BLANCHARD — One step inside the paddock and the herd of Gypsy horses belonging to Randy and Brenda Hearon swarm a visitor like curious cats.
Shaking their thick manes and sidestepping on feathery legs, the horses vie for position, thrusting their heads forward for petting, nickering for the visitor’s attention.
Brenda Hearon laughs as she sorts them out, nudging some of them backward and sending a couple galloping across the lot in a spectacular display of flying hoofs and hair.
Gypsy horses are known for their gentleness, intelligence, strength, agility and affinity for human companionship, Brenda Hearon said.
"To us, they’re our babies,” Hearon said. "They’re magical creatures, each with a distinct personality.”
The Hearons raise, care for and handle 10 Gypsy horses on their 4C’s Gypsy Horses ranch 30 miles south of Oklahoma City in Blanchard.
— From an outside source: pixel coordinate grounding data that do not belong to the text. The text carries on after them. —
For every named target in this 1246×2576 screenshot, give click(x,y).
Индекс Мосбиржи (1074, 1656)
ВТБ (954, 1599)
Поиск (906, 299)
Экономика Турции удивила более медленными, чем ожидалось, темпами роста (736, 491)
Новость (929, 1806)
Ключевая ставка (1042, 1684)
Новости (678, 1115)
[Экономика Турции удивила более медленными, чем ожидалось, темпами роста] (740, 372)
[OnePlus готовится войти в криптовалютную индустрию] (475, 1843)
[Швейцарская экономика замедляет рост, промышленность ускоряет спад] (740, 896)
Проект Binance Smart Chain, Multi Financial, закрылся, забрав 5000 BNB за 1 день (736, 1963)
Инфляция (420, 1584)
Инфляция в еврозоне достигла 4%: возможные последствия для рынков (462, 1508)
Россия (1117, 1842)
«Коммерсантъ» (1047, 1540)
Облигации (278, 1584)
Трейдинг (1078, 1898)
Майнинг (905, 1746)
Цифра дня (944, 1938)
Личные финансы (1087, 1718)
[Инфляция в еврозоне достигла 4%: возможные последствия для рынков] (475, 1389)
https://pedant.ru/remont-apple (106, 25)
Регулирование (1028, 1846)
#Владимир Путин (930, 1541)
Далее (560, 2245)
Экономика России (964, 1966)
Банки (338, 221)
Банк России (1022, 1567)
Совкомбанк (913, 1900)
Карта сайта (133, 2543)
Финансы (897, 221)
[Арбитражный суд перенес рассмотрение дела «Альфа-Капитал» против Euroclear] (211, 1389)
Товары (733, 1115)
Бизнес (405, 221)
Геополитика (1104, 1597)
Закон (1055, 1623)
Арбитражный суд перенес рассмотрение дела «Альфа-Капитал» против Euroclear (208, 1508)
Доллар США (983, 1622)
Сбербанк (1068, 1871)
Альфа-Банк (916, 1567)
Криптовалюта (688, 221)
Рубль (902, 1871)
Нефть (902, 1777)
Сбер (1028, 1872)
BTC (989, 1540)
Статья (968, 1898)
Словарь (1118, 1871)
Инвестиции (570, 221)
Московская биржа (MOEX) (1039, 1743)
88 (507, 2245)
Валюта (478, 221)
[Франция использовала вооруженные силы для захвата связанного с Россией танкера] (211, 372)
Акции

The 40-acre ranch also is home to six wild mustangs and three miniature horses.
About the breed
The Gypsy horse is fairly rare in the United States and even rarer in Oklahoma, Randy Hearon said. Only four ranches, including the Hearons’, are listed in the Gypsy Horse Registry of America.
The traditional Gypsy horse is a cob-type horse. The native breeds of Clydesdale, Shire, Dales pony and Fell pony were crossed to arrive at the breed seen today.